- Venganellur Location in Kerala, India Venganellur Venganellur (India)
- Coordinates: 10°42′0″N 76°20′0″E﻿ / ﻿10.70000°N 76.33333°E
- Country: India
- State: Kerala
- District: Thrissur

Government
- • Body: Chelakkara G P

Population (2011)
- • Total: 10,664

Languages
- • Official: Malayalam, English
- Time zone: UTC+5:30 (IST)
- PIN: 680586
- Telephone code: 0488425
- Vehicle registration: KL-48
- Nearest city: Chelakkara
- Lok Sabha constituency: Alathur
- Vidhan Sabha constituency: Chelakkara
- Civic agency: Chelakkara G P
- Climate: Temperate (Köppen)

= Venganellur =

 Venganellur is a village in Thrissur district in the state of Kerala, India.
Areas of Interests:Venganellur Sivakshethram is an ancient temple dedicated to Siva in the form of Thiruveembilappan under control of Cochin Devaswam Board, Trissur.
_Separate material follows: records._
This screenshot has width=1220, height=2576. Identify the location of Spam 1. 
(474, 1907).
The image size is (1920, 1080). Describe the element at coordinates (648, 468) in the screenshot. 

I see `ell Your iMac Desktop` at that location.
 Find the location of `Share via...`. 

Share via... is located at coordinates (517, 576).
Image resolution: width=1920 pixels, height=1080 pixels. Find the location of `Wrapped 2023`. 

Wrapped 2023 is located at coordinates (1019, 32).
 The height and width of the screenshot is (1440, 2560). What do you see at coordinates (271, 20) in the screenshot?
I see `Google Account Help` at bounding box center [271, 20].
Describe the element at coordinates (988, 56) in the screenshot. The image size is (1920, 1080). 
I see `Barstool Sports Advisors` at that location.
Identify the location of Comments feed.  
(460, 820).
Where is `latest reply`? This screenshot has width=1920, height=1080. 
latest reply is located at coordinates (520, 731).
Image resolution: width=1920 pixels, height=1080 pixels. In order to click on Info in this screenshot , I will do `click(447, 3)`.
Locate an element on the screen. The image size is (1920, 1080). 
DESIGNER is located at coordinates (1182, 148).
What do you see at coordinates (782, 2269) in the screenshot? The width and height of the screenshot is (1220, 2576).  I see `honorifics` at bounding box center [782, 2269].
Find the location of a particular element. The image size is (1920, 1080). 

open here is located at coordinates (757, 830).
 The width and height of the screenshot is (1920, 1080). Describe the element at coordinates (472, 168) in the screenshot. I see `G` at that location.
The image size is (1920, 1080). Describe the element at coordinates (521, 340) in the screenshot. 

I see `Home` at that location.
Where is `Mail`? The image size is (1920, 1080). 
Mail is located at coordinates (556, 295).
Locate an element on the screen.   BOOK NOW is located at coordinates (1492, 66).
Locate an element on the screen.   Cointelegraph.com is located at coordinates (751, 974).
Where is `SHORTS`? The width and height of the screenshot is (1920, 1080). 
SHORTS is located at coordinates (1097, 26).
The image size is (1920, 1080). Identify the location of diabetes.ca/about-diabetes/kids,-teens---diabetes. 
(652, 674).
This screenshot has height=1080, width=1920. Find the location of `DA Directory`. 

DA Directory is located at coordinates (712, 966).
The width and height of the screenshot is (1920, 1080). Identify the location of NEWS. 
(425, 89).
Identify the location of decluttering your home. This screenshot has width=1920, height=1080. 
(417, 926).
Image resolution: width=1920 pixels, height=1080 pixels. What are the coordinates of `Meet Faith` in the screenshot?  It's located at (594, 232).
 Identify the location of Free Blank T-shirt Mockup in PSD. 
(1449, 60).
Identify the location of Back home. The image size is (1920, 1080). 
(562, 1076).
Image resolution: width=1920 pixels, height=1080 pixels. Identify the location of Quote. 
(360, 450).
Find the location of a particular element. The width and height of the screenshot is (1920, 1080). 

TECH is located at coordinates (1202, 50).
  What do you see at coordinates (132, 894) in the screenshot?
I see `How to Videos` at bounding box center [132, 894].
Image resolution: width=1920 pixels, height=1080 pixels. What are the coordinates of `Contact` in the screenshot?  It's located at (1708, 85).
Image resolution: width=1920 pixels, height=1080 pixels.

Chakiar koothu is conducted regularly here in Medam month for 30 days. Ashtami in Vrishchikam and Shivarathri are the main festivals being celebrated at this temple. Thalikulam (a pond near this temple) believed to be created by the foot step of Hanuman when he landed here while bringing Mrita sanjeevani to Lakshmanan. The 'Vela' of Venganellur Desam starts from here to Anthimahakalan Temple as part of the festival.
NMLP School is the school which offers public instruction. The headquarters of Venganellur Service Cooperative Bank is at Venganellur.

==Demographics==
As of 2011 India census, Venganellur had a population of 10664 with 5047 males and 5617 females.